Friday 12 April 2013

Cooking Cheese Scones (in Pop Cake Maker)

Recently my mum got my son (2 and a half) a pop cake maker (from Gourmet Gadgetry) for Easter, as he is a real fan of baking, which we do once a week. I have been scouting around for egg free recipes for him to try (he was diagnosed allergic at 1). This one, http://britishfood.about.com/od/adrecipes/r/Cheese-Scones-Recipe.htm,  was one I had used before to make scones, but they were a bit hit and miss on rising as I let my lo cut the scones. The recipe was simple enough for me to follow with a 2 year old jumping up and down asking to do it all himself! In fact, this time I let him do a lot more of the mixing & pouring after I did the measuring out than last time. It was good, as I didn't have to worry about the rolling out and cutting bit which caused my last batch to rise unevenly but I also knew it was tasty!

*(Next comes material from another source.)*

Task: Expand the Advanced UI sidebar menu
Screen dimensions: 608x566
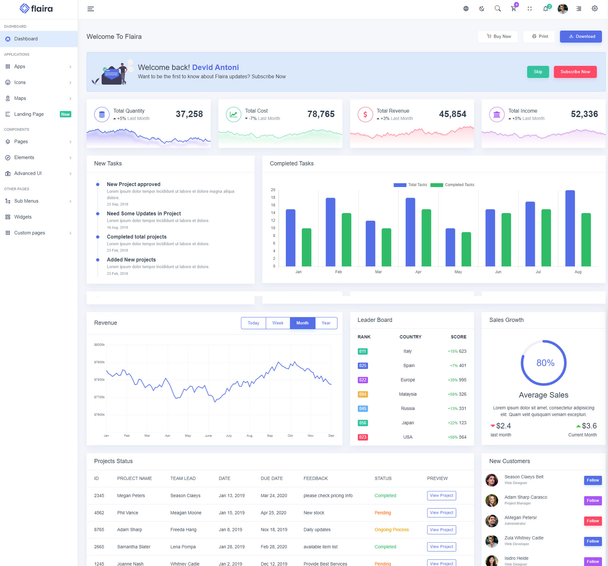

This recipe created 30 scone balls, I have replicated it here. This went very well, normally he will help do the baking but only helps with the eating if it involves chocolate! These he wolfed down, although he only really liked them the first day.

Ingredients
  • 225g self raising flour
  • 55g stick cold butter, cut into small cubes
  • 1 level tsp baking powder
  • 1 cup grated cheese (make sure it has a good strong flavour - mild leaves them a bit too 'tasteless')
  • 1/2 tsp mustard powder
  • ½ tsp salt
  • 150 ml milk (you might not need all of this)
Steps
  1. Add together all the dry ingredients (flour, mustard, baking powder)
  2. Rub in the butter (I let my little one do this, telling him to tickle the butter into the flour)
  3. Mix in the cheese
  4. Make a well in the middle
  5. Stir in the milk making sure mixture doesn't get too wet
  6. When pop cake maker has reached temp use two teaspoons to fill in the holes, I used just enough to come over the bottom hole (leaving room for them to rise) - about a teaspoon and a bit
  7. Leave for 5 mins
  8. Put on wire rack to cool
  9. Done!
These are lovely on the day, but will go a bit soft if left for a day before eaten (if they last that long)!

I am wondering whether to try and fridge/ freeze half the mixture before cooking so we can have them fresh through the week.